In fact, I made more. You see, I was still charging what I would normally charge, but I was able to deliver in half the time… time equaled money. So even though I lost a few customers at first, the ones I did keep I was able to take better care of.

That one decision to go out on my own led to a big old giant chain reaction in my career that is still snowballing. It’s been weird, frustrating, cool, and consistently surprising. At the end of the day, it’s been fun. I have a lot more fun than most editors I know, and a lot more control over the projects I choose to do… which is mostly all I ever cared about.

And when I compare it to cutting the same old piece every single day at my old freelance job in the same tired workflow… well, there really is no comparison. You literally couldn’t pay me to go back to that. People have tried.

So what’s the lesson here? The person who was bored with editing at his cushy freelance gig (me before FCPX) had stopped learning and had stopped getting better. I was starting to become less curious, and editing itself had become just a transaction I would do for money. And when that happens, when you stop caring about what you do, and you stop learning, it makes you more likely to want to preserve the status quo and keep collecting checks. Change becomes threatening and learning becomes difficult. Your job becomes less about doing something cool, and it becomes more about protecting your territory from outsiders. It becomes easy to dismiss new ways of working. Eventually, you become the flatbed film editor who wakes up one day to realize their gigs are gone and everyone is editing on video. You blame the world and get really angry and bitter. No one cares that you are angry and bitter. You get more angry and bitter.

If I had stayed that way, I’d be well on my way to being one of those crusty old editors who love to tell everyone else how dumb and unprofessional their workflow is. “Get off my lawn!”

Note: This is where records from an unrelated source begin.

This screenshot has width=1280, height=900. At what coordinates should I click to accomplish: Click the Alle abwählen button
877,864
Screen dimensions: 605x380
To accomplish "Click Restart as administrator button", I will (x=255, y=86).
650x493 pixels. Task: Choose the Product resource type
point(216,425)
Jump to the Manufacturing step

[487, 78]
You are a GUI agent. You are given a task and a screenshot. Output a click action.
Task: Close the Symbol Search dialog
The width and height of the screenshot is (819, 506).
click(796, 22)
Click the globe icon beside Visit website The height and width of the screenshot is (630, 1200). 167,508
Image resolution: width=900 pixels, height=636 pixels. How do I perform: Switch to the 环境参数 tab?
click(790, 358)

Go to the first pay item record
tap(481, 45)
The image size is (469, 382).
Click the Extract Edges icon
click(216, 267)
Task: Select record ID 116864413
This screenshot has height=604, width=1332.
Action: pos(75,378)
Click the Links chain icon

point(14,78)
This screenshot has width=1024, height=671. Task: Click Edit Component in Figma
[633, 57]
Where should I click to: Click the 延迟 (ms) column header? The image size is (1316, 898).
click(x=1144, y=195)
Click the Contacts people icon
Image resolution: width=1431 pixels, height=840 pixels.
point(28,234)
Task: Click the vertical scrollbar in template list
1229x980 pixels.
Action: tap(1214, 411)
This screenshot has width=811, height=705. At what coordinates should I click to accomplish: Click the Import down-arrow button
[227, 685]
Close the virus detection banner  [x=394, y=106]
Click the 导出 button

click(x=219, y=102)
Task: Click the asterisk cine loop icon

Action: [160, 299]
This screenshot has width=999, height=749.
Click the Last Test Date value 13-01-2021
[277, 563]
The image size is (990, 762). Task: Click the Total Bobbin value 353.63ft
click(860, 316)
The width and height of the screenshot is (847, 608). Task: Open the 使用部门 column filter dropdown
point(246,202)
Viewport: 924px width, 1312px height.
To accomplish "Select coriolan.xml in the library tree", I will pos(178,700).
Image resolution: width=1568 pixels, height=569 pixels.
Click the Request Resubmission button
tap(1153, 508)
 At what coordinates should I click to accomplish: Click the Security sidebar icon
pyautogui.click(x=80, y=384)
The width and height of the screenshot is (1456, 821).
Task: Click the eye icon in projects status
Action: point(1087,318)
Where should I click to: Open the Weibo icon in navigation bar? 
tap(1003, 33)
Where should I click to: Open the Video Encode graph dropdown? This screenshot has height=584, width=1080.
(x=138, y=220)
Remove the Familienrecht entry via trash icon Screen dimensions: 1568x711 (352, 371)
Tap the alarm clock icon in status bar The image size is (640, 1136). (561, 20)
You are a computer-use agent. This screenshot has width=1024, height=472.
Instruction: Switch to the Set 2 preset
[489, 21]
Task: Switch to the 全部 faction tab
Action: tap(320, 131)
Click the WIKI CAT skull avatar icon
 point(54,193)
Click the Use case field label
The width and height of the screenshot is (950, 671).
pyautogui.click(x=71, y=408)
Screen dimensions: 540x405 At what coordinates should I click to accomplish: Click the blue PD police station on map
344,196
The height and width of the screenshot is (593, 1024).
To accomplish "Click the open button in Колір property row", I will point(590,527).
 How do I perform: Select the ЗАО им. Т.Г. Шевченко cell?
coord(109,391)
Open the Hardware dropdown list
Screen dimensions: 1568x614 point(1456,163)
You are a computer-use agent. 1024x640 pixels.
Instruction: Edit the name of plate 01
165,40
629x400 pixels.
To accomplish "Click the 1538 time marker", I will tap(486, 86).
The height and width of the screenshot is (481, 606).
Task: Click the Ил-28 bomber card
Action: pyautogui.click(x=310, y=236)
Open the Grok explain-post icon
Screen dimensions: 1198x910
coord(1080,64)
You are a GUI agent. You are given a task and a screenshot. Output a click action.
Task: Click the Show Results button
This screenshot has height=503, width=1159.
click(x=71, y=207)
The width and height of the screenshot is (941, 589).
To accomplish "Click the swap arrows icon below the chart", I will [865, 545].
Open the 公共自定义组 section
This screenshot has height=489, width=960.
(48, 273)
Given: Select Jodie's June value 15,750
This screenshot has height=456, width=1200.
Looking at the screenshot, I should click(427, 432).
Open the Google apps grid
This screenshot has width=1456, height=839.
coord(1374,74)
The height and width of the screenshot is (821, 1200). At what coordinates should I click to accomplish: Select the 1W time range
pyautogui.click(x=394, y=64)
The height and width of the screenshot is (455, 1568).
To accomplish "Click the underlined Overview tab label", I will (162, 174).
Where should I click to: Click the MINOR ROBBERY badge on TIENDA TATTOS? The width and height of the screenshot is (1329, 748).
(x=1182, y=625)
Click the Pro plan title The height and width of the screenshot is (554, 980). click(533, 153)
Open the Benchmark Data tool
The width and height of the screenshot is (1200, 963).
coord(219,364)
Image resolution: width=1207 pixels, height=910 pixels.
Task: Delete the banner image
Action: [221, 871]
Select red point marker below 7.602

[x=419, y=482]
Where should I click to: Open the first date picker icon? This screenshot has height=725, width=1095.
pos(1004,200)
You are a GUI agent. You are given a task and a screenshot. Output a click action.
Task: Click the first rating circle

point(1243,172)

The truth is that you don’t know what you don’t know. I got lucky enough to have some people show me, and it changed the way I looked at what I do. It’s made be a better and more efficient editor and it has prepared me for the next ten years in this business in a way that many people can’t even see.

At the end of the day, it makes no difference to me what editing platform you cut with. You should use what works for you… but as an editor, it’s part of your job to know enough to know the difference between the different tools, and to continue to adapt to the changing world around you.

I guess my only piece of advice might be that, before you go ahead and dismiss a different idea entirely, decide for yourself, and be willing to occasionally go down the rabbit hole. Don’t stop being curious. Sometimes going down the rabbit hole can change your perspective on things completely. It did for me. It’s why I’m only cutting with FCPX now.

I’m always looking for the next Rabbit hole, though.